From the days it passed into British hands in 1849 along with other sister Sikh principalities of Pasrur and Kalaswala, Chawinda had little to offer to the outside world, except to the surveyor of the Narowal railway line, who, in 1916, swung a loop to encompass it in order to connect it with Sialkot and through it with the world beyond.

Over the past half century it had continued to be just a sleepy little town. The few educationists and administrators which it produced bade farewell to it to flourish in better environs.

With the constant process of its cream overflowing the edges, the town remained by and large obscure and backward. At any rate it was seldom mentioned beyond its immediate confines.

In the late Twenties, it attained some fame for being the centre of Islamic activities in this region.In the wake of the notorious Saghatan-Shuddi campaign there arose a frantic scramble among various religious communities for the pagan Batwals and Sansis.

The Arya Samaj-a revivalist movement among the Hindus-was the most provocatively aggressive in “reclaiming” them to the Vedic faith. The Muslim platform, consequently, attracted people like Ataullah Shah Bukhari and Zafar Ali Khan-the unparalleled orators of the day.

In the mid-Thirties I happened to visit Chawinda again. I saw amidst a knot of social workers a venerable old man, waiting for the train at the station, now riddled with bullets.

As a zealous autograph-hunter I immediately slipped pen and paper into his hand. After a thoughtful pause he put down: And in Allah should the Believers put their trust= xiv; 12-and signed ‘Sir Rahim Bakhsh’.

Little did I realise then that Chawinda one day would have to live up to this great motto, for only a few furlongs from where these words were written a treacherous and titanic force was to clash with a people who, though less in number and lighter in arms, where determined not to yield an inch of their sacred land.

The dusty road leading to Badiana, along which had rolled down over the ages rickety village vehicles would turn into a vital artery of war and the mounds where gleeful bunches of children played down the generations far deep into moon-lit nights would come to serve as vantage points for complex military operations.

Standing alongside the mosque, where a dozen helmeted soldiers offered one of the sublimest prayers during the war, I heard, 58 years ago, Maulana Zafar Ali Khan telling the Muslims of Chawinda how the ravines and valleys of the Danube once reverberated to the clatter of Muslim cavalries.

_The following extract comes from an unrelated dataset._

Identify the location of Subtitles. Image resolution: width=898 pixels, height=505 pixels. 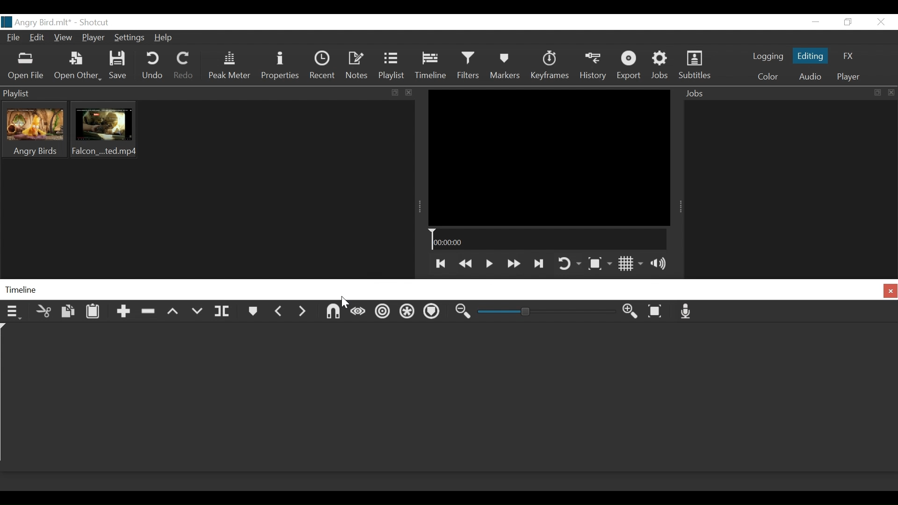
(697, 65).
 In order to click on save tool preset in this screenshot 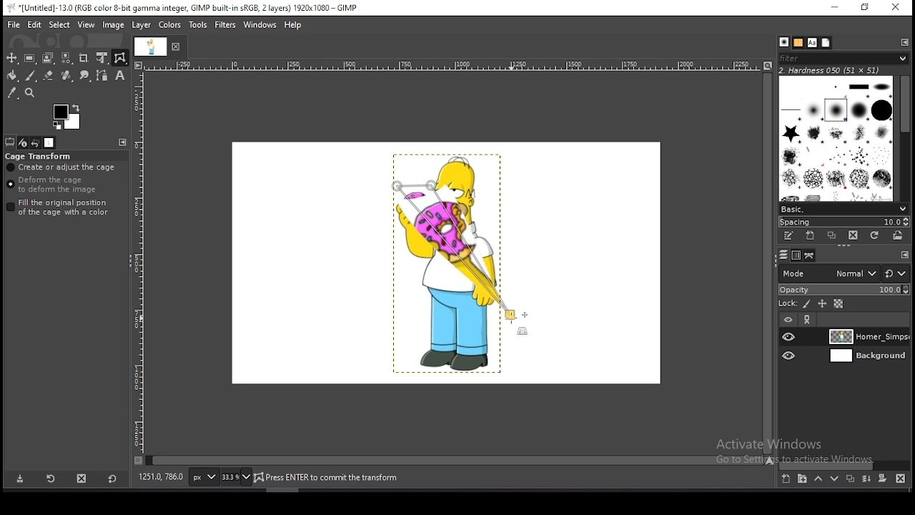, I will do `click(20, 479)`.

The speaker and his enchanted audience didn’t know that Chawinda, too, was destined to become one day a battlefield as proud as those of Hungary and Austria. Chawinda, in fact, stands now among the galaxy of Yermuk, Panipat and Gallipoli.

How valiantly Lahore, Chawinda- and particularly Sialkot-stood up to the Indian aggression was evident from the telegram which our friend Abdul Akhyar sent from Karachi to Mr Majid: 'I wish I were born in Sialkot."